▶ Exercise instructions
For this exercise, repeat exactly the lines below starting at the line holding "Select the Step 2 line under Function 1" and ending at the line holding "You are a computer-use", both included, with no extra lines and no pictures.

===== Material provided =====

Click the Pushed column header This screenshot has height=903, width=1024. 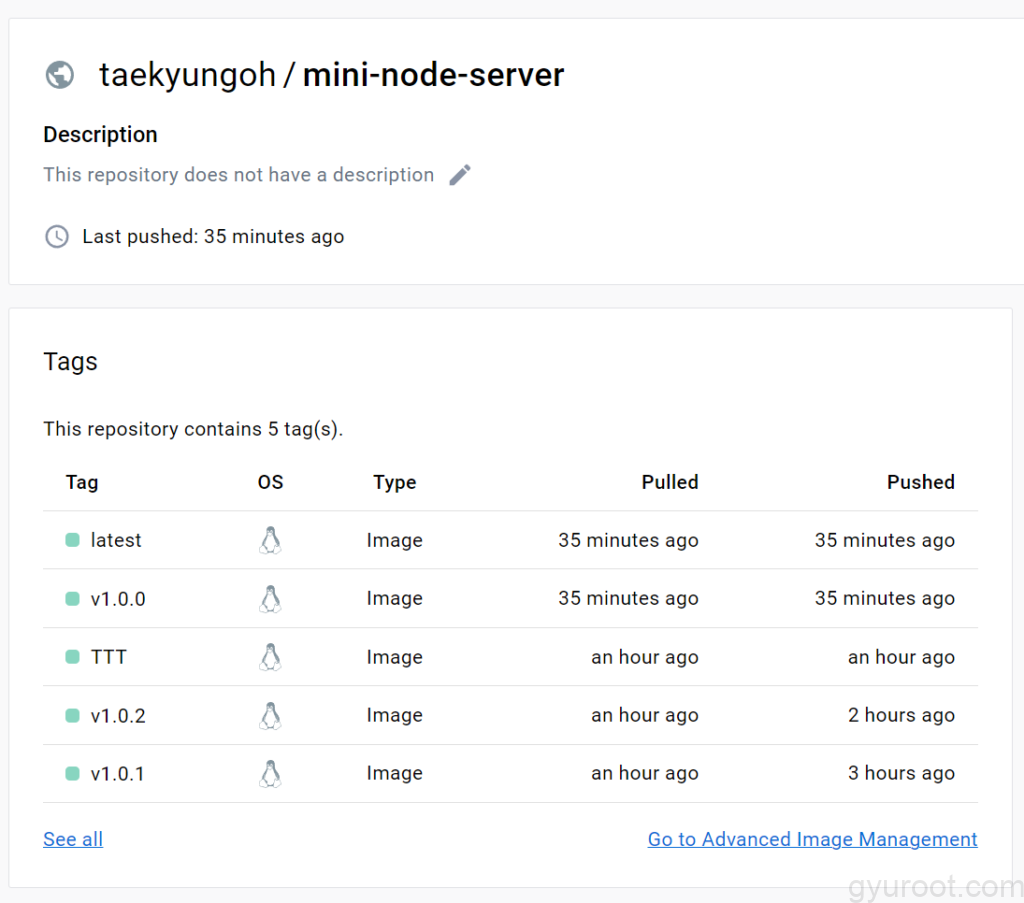point(920,482)
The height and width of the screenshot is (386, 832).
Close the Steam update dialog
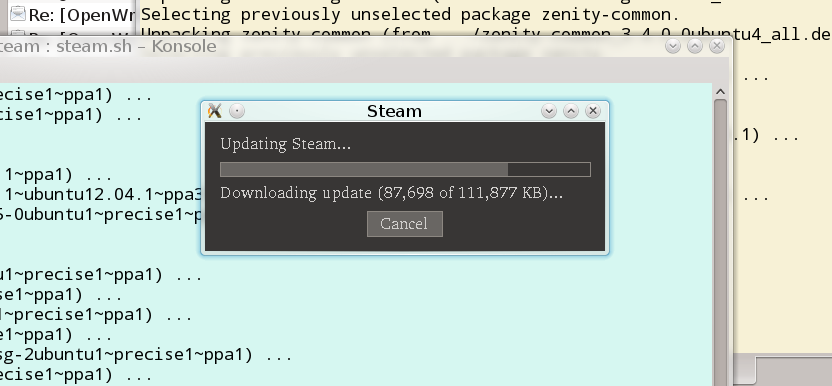(x=593, y=110)
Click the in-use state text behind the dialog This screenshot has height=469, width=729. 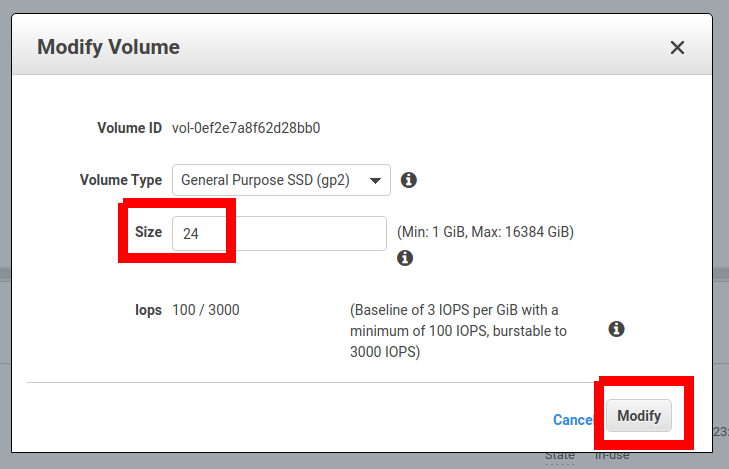[x=614, y=456]
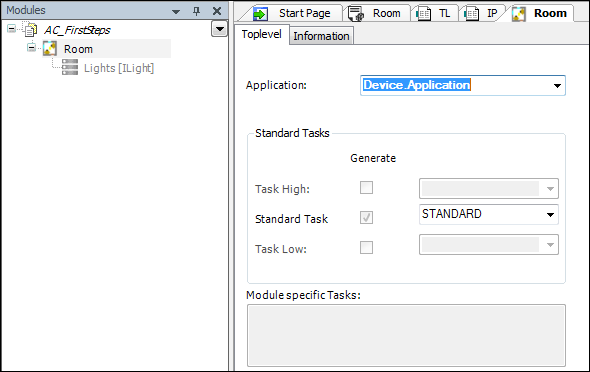Click the Start Page green arrow icon
Screen dimensions: 590x372
[x=260, y=14]
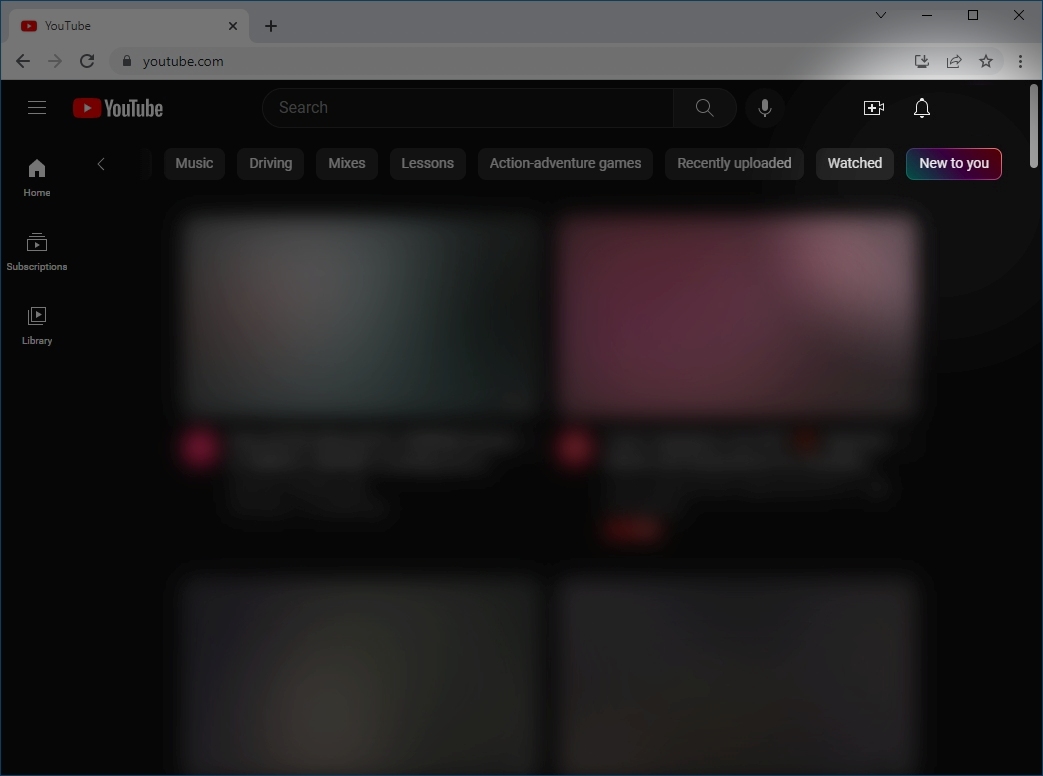Search by voice using the microphone icon
1043x776 pixels.
click(765, 107)
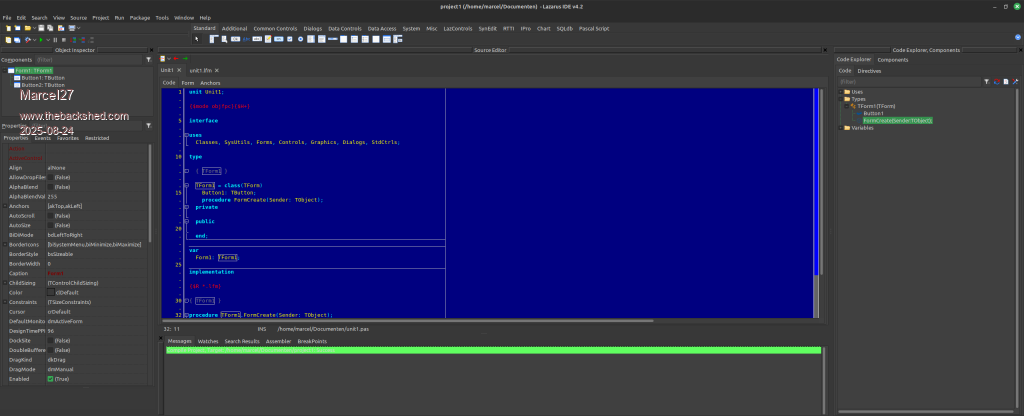1024x416 pixels.
Task: Open the Package menu
Action: coord(139,18)
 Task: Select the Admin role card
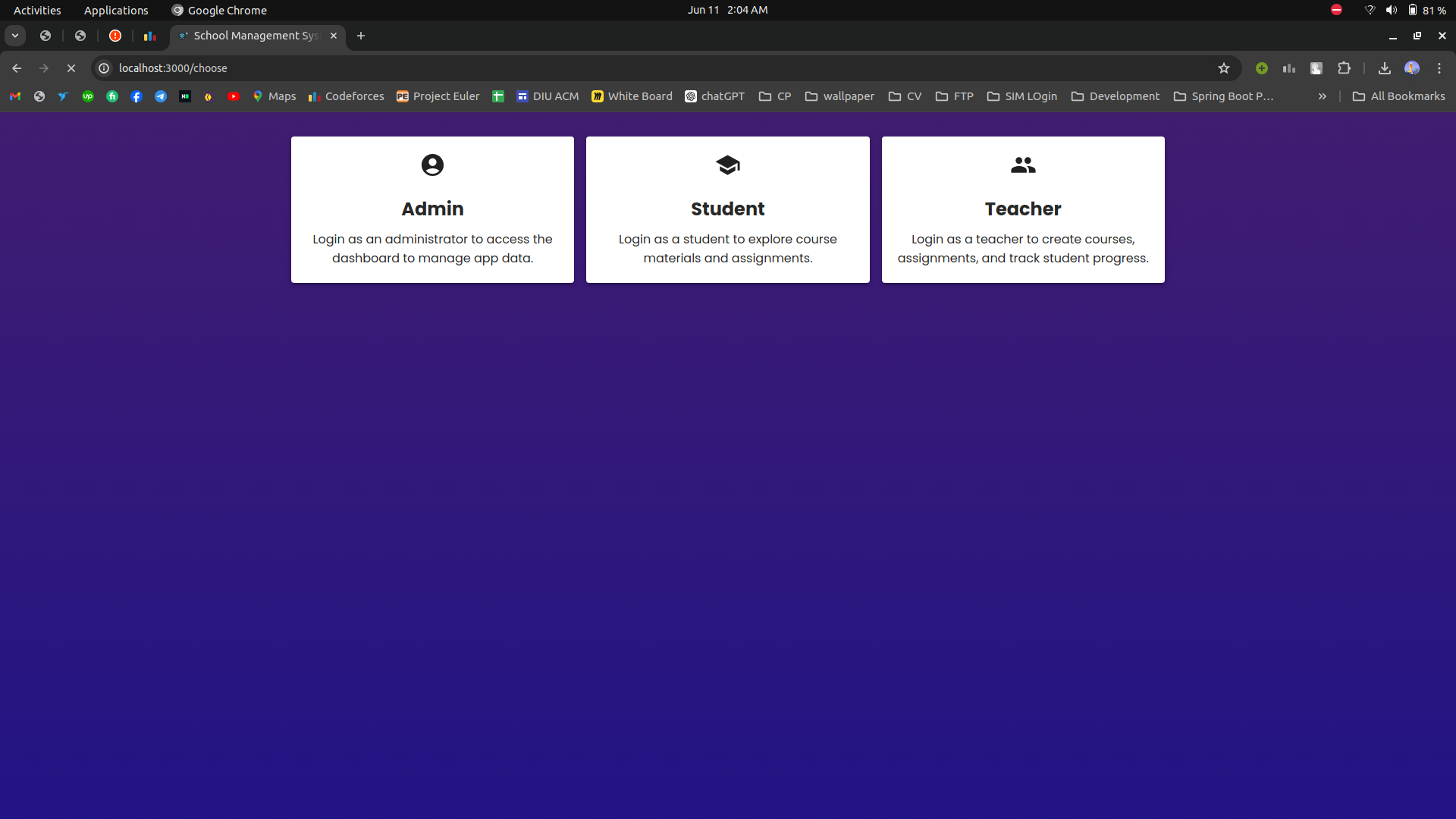click(x=432, y=209)
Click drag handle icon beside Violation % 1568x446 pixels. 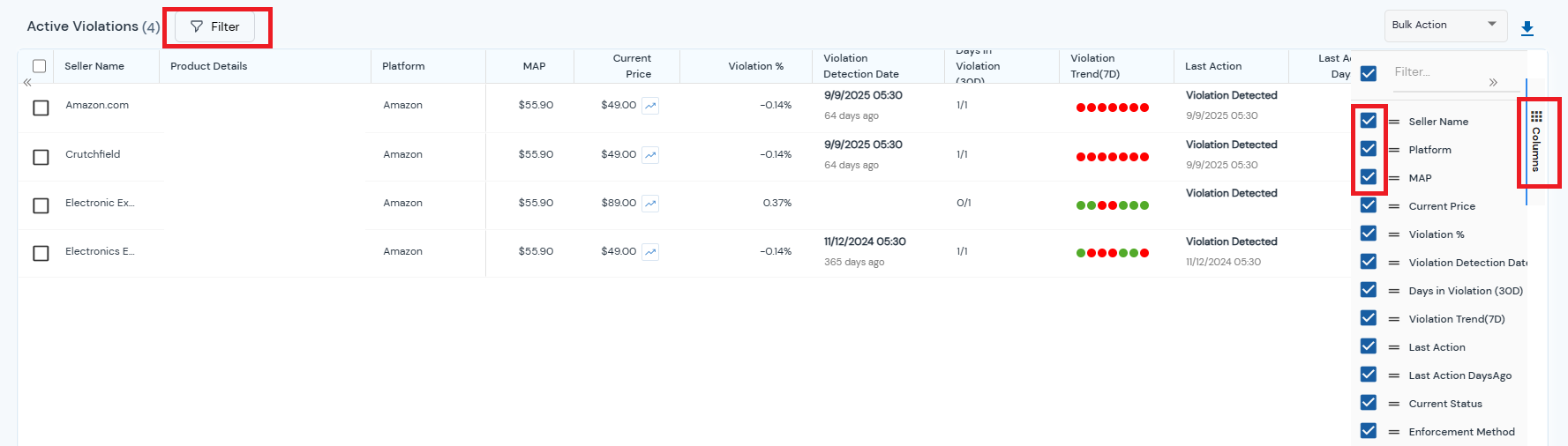[1394, 234]
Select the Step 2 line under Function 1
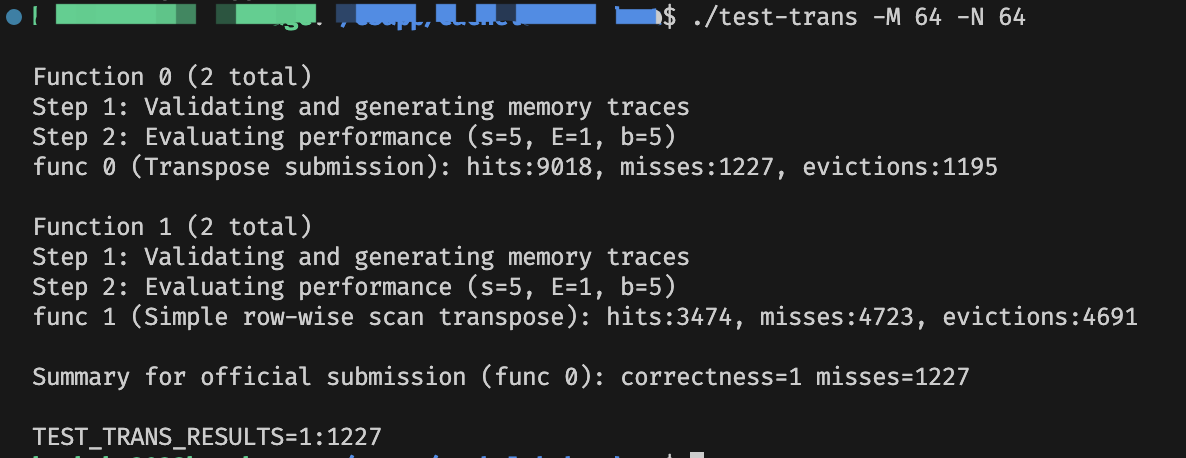 click(354, 287)
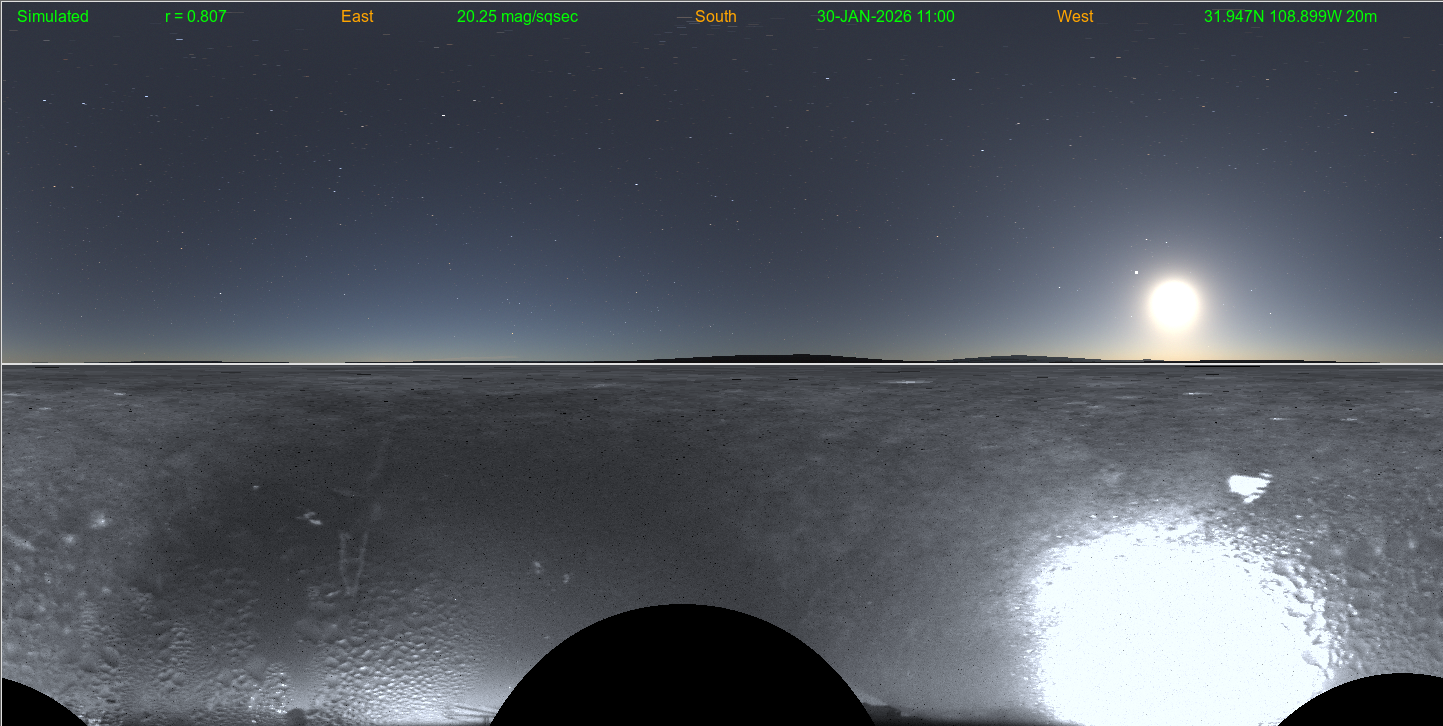The height and width of the screenshot is (726, 1443).
Task: Select the r = 0.807 value
Action: (195, 17)
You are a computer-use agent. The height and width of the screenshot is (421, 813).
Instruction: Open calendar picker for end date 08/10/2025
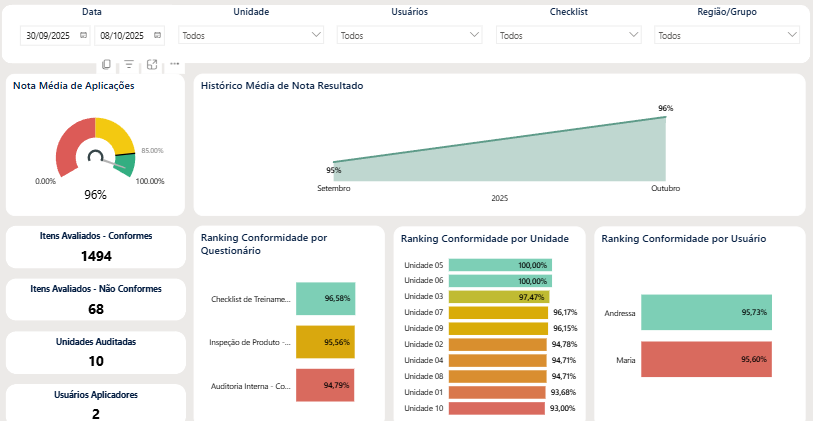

=====

▶ Finished exercise
Select the Step 2 line under Function 1
 click(354, 287)
The height and width of the screenshot is (726, 1443).
Task: Select the r = 0.807 value
Action: (195, 17)
You are a computer-use agent. The height and width of the screenshot is (421, 813).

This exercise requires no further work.